Ben içeri girince, Hârûn Reşîd biraz düşündü. Sonra “Ey Muhammed bin İdrîs! Seni korkuttuk. Şimdi güle güle gidebilirsin” dedi. Rebî’e de, “Ona para kesesi ve bir miktar dirhem ver” dedi. Benim paraya ihtiyâcım olmadığını söyleyince, yemîn ederek zorla bana verdi. Ben Hârûn Reşîd’in yanından çıkınca, Rebî’ bana, “Allah için söyle, sen ne yaptın da, Hârûn Reşîd çok sinirli iken, bir anda böyle yumuşayıverdi. Halbuki ben seni getirdiğim zaman, sanki boynunun gideceğini görüyordum” dedi. Ben de dedim ki: “Mâlik bin Enes’den duydum.
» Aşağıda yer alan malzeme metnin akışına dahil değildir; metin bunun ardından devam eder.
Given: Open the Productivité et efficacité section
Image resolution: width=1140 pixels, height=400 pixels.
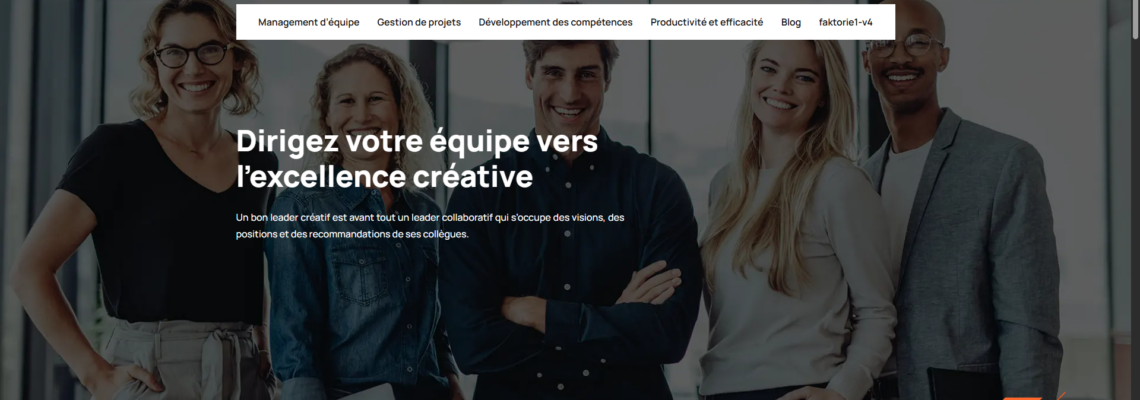Looking at the screenshot, I should click(x=707, y=23).
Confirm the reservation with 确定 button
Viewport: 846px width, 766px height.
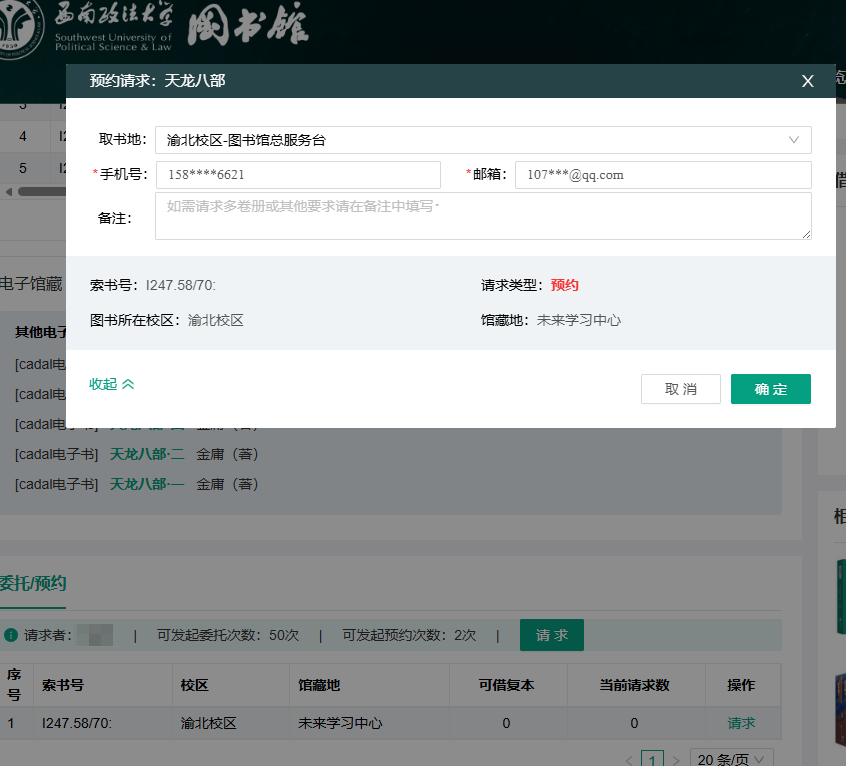770,389
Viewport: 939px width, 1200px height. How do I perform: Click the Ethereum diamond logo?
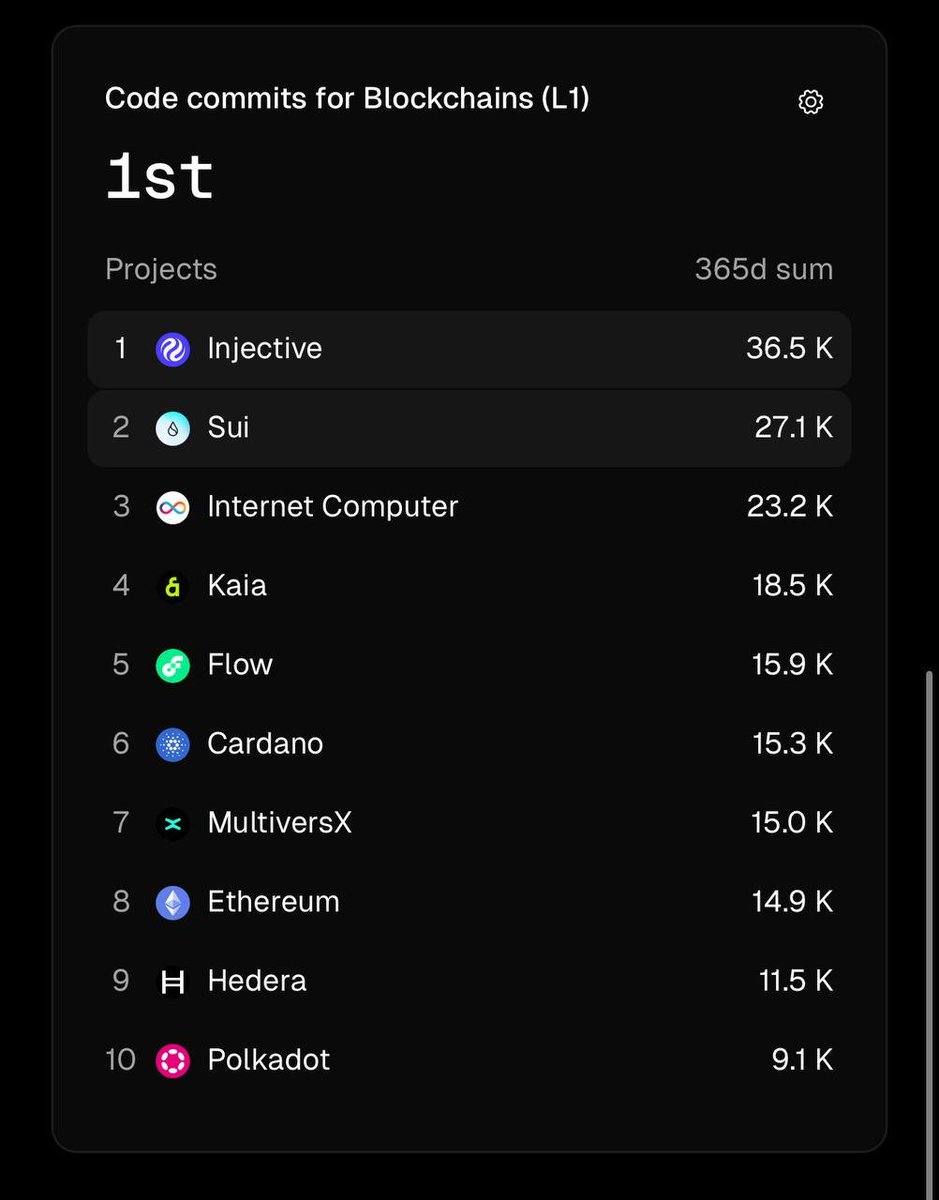point(173,902)
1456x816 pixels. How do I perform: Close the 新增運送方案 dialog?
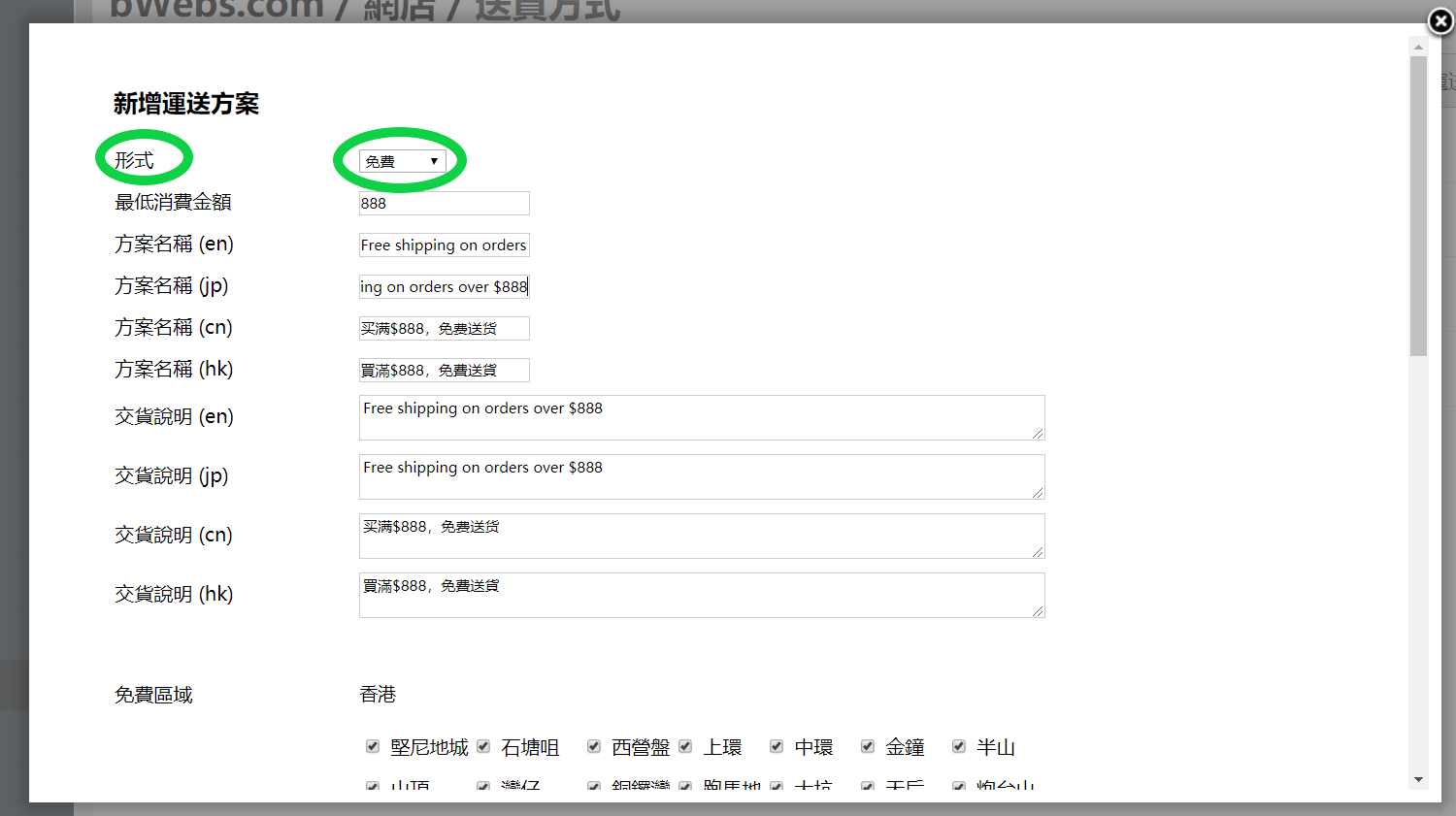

Abdullah bin Ömer, Resûlullahın (s.a.v.) Hendek (Ahzap) gazâsında “Allahümme innî eûzü bi nûr-i kudsike ve bereket-i tahâretike ve ızami celâlike min külli tarîkin illâ tarikan yetrükü bihayrin. Allahümme ente gayâsî, febike egûsü ve ente iyâzî, fe bike eûzü ve ente melâzî, fe bike elûzü. Yâ men zellet lehû rikâb-ül-cebâbireti ve hadaat lehû mekâlîd-ül-ferâineti. Ecirnî min hızyike ve ukûbetike fî leylî ve nehâri ve nevmî ve karârî. Lâ ilahe illallah ente, ta’zîmen livechike ve tekrîmen lisebâhatike. Fesrif annî şerre ibâdike, vec’alnîfî hıfzı inâyetike ve sürâdikâti hıfzıke veud aleyye bihayrin minke, Yâ Erhamerrâhimîn” buyurduklarını rivâyet etmiştir. Ben de onu okudum.”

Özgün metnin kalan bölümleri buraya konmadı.